2. Sosial dan Pendidikan.

Komunitas Arab yang tinggal turun temurun mendirikan organisasi kemasyarakatan yang bergerak di bidang pendidikan, dakwah dan sosial. Organisasi yang pertama kali terbentuk adalah Jamiat Khair kemudian di susul dengan berdirinya Al-Irsyad Al-Islamiyyah. Organisasi ini berperan penting dalam pergerakan nasional mendorong kemerdekaan Indonesia serta mencerdaskan bangsa.
Jamiat Khair membuka cabang di Banyuwangi yang dikenal dengan nama Al-Khairiyah oleh Hasan Abu Bakar pada tahun 1930. Sedangkan organisasi yang kedua yang menjadi gerakan Islam modern dan reformis yaitu Jam’iyat Al-Ishlah wal Irsyad Al-Arabiyyah yang kemudian dikenal dengan Al-Irsyad Al-Islamiah yang berdiri di Banyuwangi pada tahun 1927 dengan kegiatan bersifat sosial dengan konsentrasi utama pada bidang pendidikan. 
 
Peran pendidikan - Al-Irsyad

 3. Adat dan Budaya

Bentuk akulturasi yang paling nampak bagi orang arab dengan penduduk Banyuwangi adalah kesenian musik Hadrah.
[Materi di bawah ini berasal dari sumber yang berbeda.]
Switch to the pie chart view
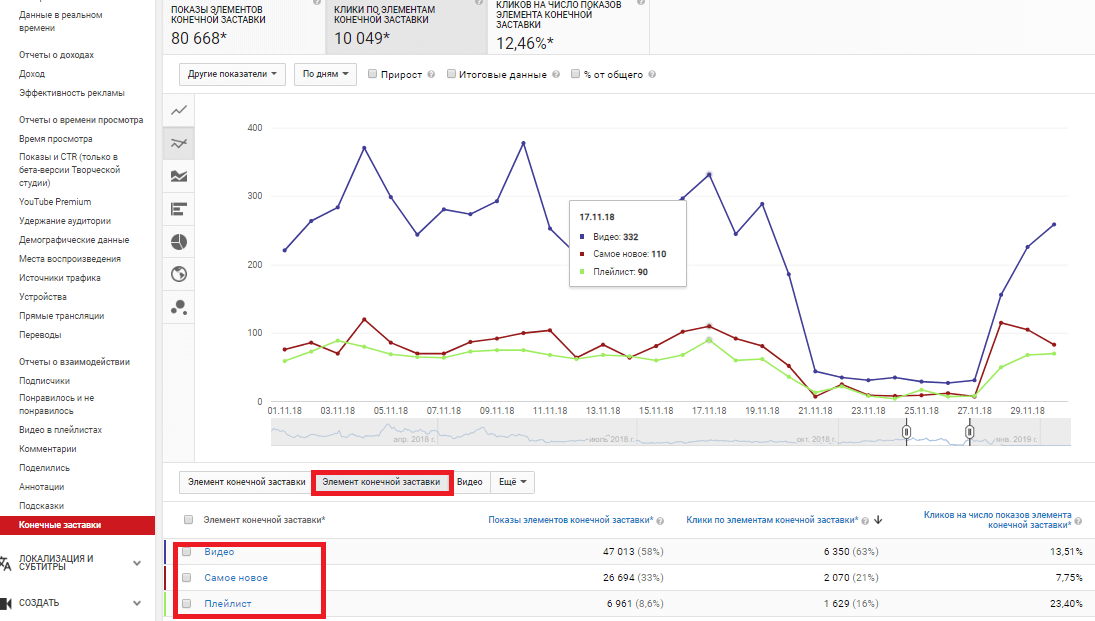The height and width of the screenshot is (621, 1095). pos(179,242)
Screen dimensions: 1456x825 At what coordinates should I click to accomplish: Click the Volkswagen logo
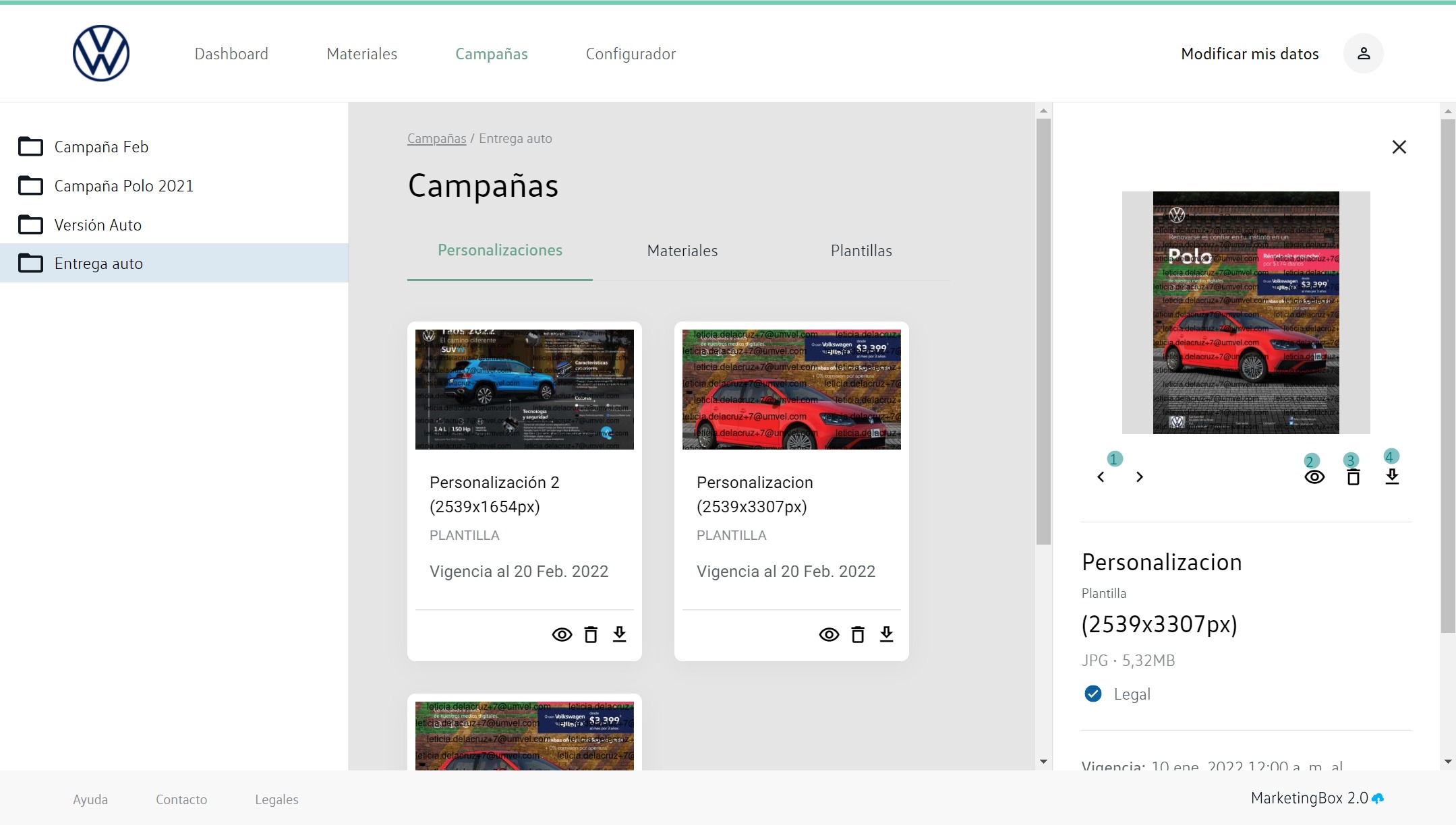[x=101, y=53]
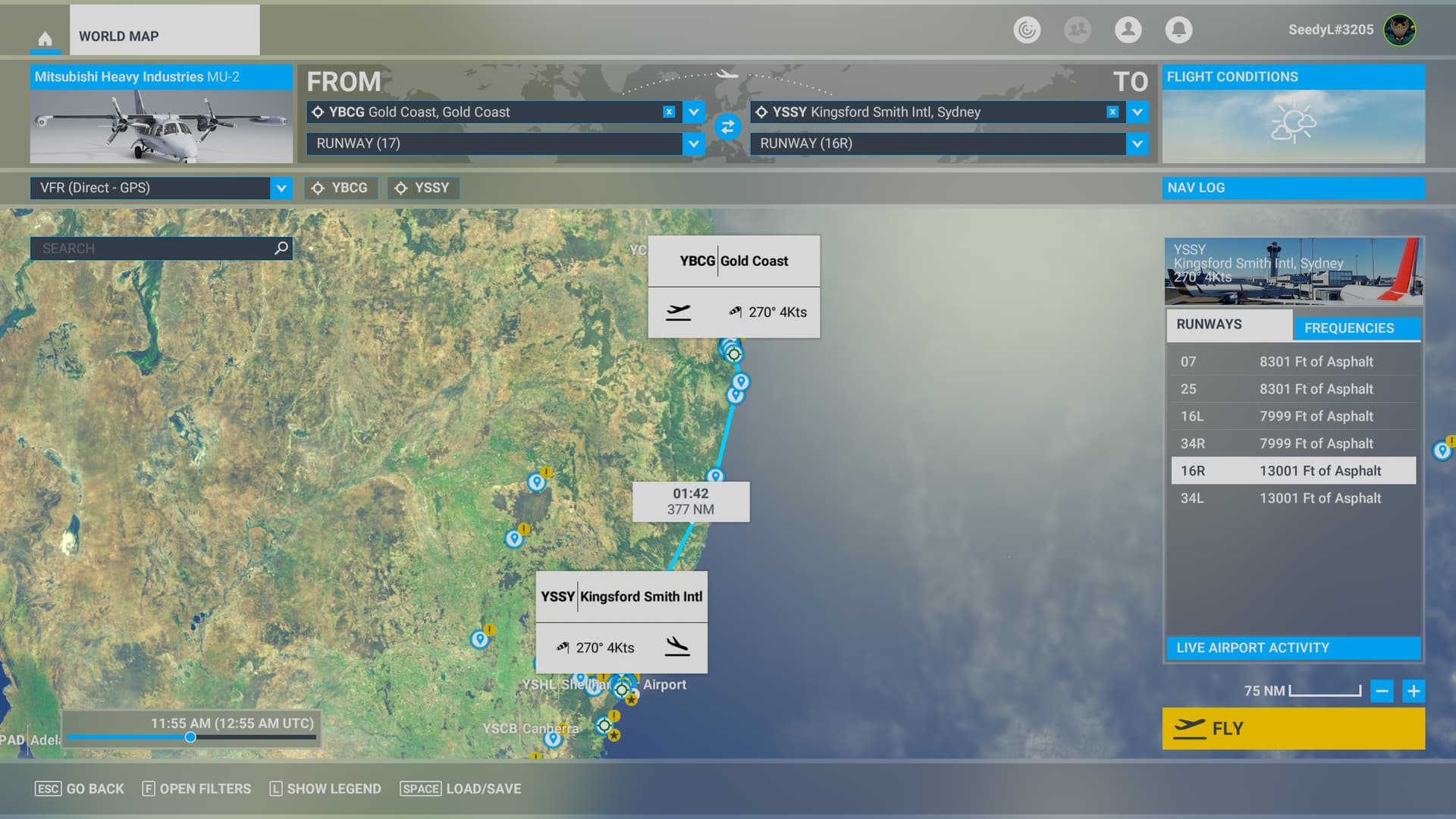Open the notifications bell
1456x819 pixels.
1178,30
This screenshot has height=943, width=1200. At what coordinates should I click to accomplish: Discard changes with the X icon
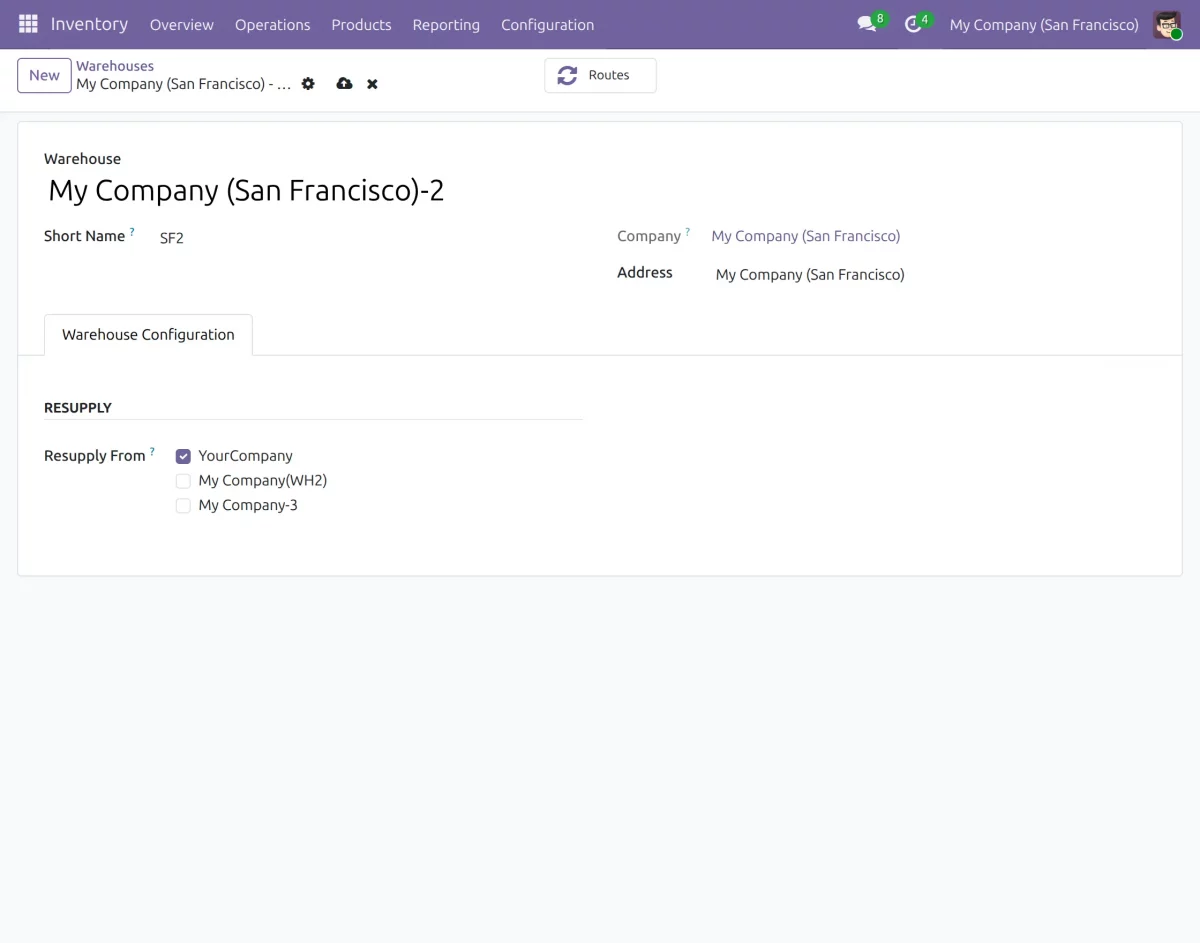click(x=372, y=84)
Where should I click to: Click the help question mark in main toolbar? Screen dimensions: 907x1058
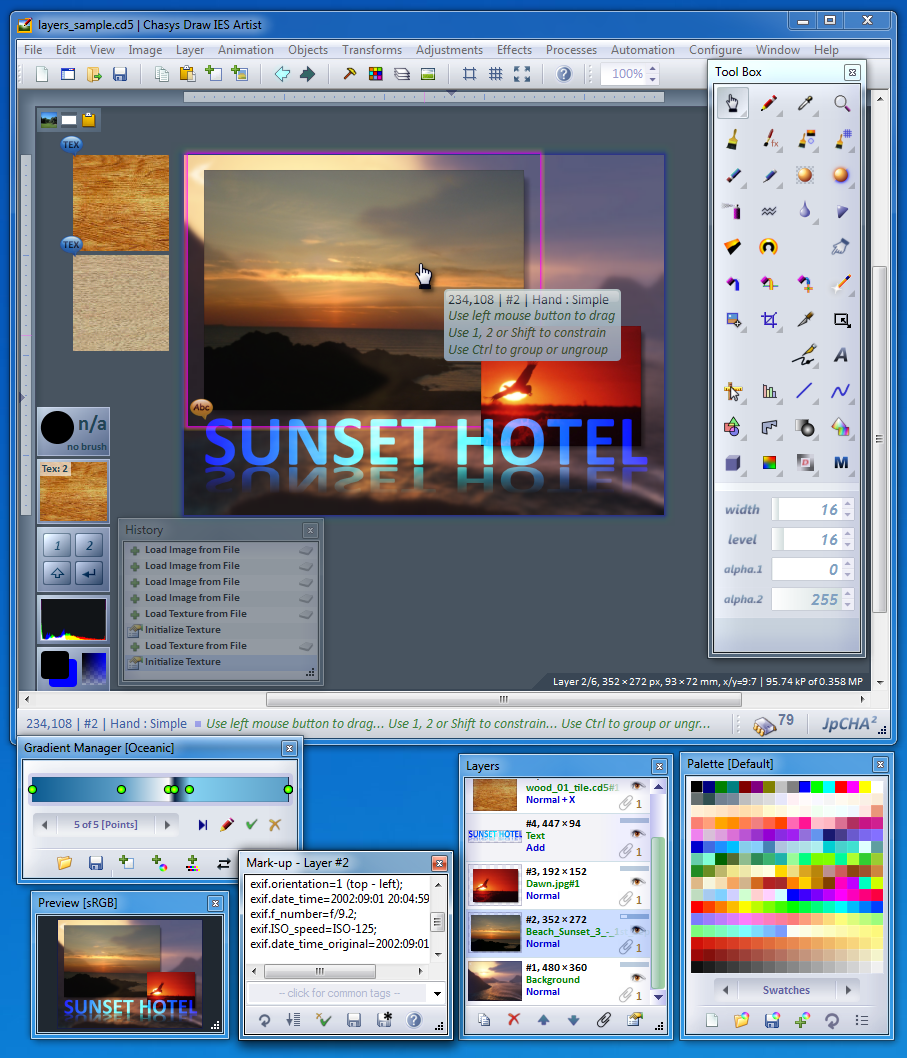564,74
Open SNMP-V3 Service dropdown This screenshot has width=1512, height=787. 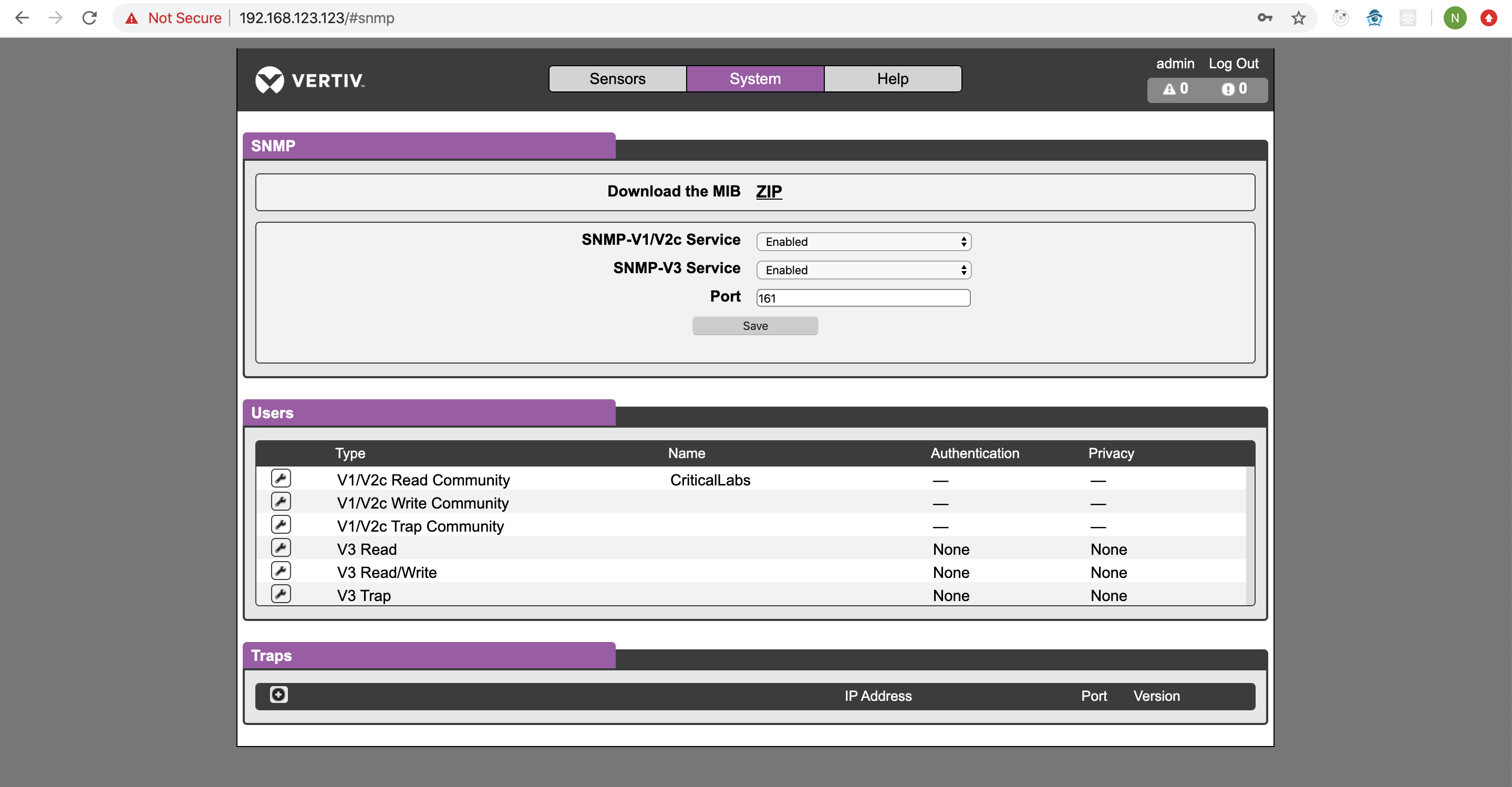[x=863, y=270]
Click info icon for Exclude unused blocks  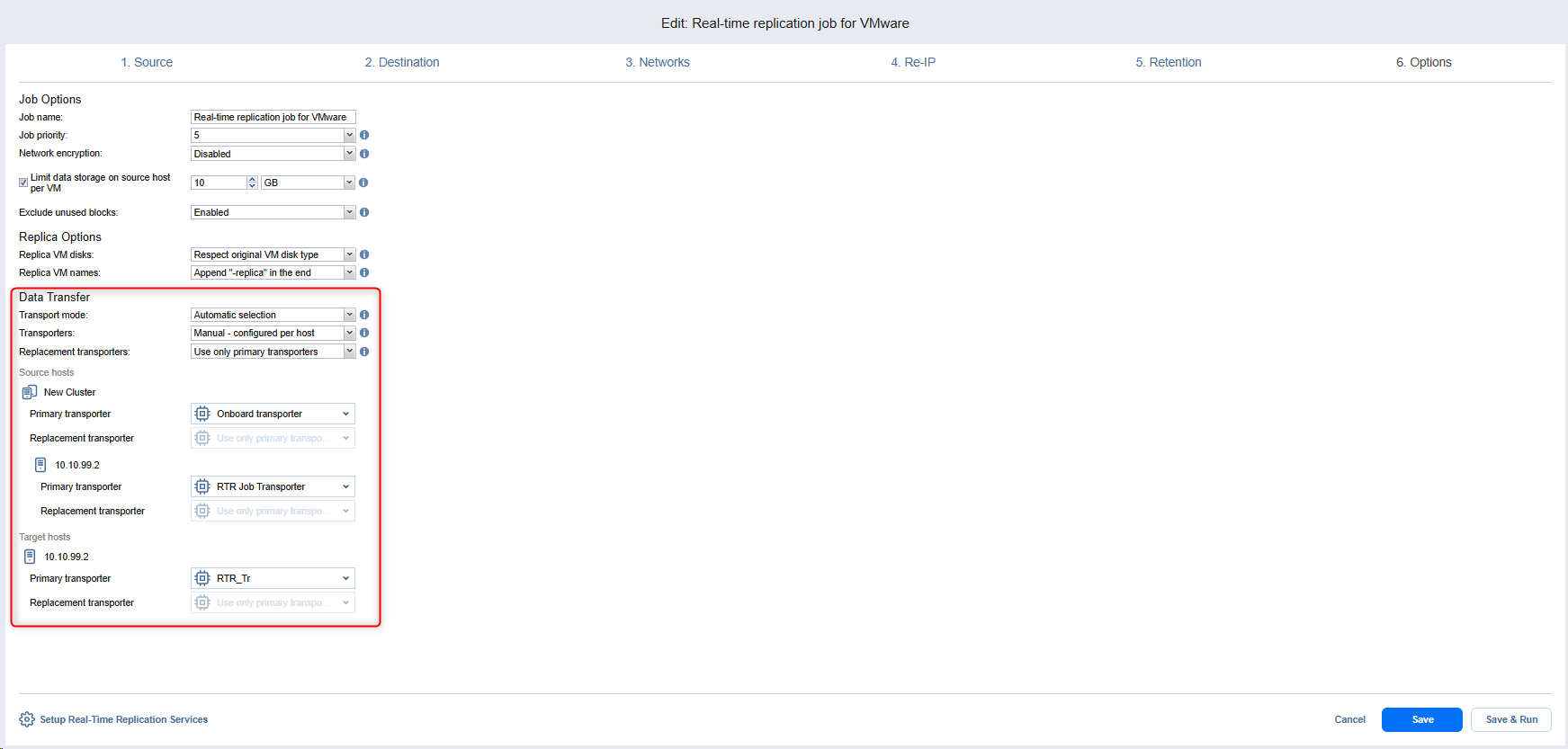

Oraang Arab lebih dulu mengenalnya dengan sebutan Hajir Marawis, yang digunakan untuk melakukan dakwah kepada masyarakat Banyuwangi untuk memperkenalkan agama Islam melalui kesenian. Namun kesenian ini mengalami perubahan dalam masyarakat Banyuwangi yang tidak dapat langsung dipahami oleh masyarakat. Sehingga orang Banyuwangi mengganti bacaan yang disyairkan dengan seni Diba’ dan barzanji yaitu seni sastra puisi yang bernafaskan islam. Selain itu dalam hal berpakaian juga mempengaruhi masyarakat sekitar yang dulunya memakai kebaya tetapi sekarang mayoritas berpakaian muslim.
 
Pemasangan Henna / Pacar

Viva Historia!!

*Materi ini diringkas dari tulisan Jejak Bangsa Hadramaut di Banyuwangi karya Rossi Prima Yunita yang diterbitkan dalam buku “Banyuwangi Dalam Mozaik 2” oleh Komunitas Pecinta Sejarah Blambangan, 2013.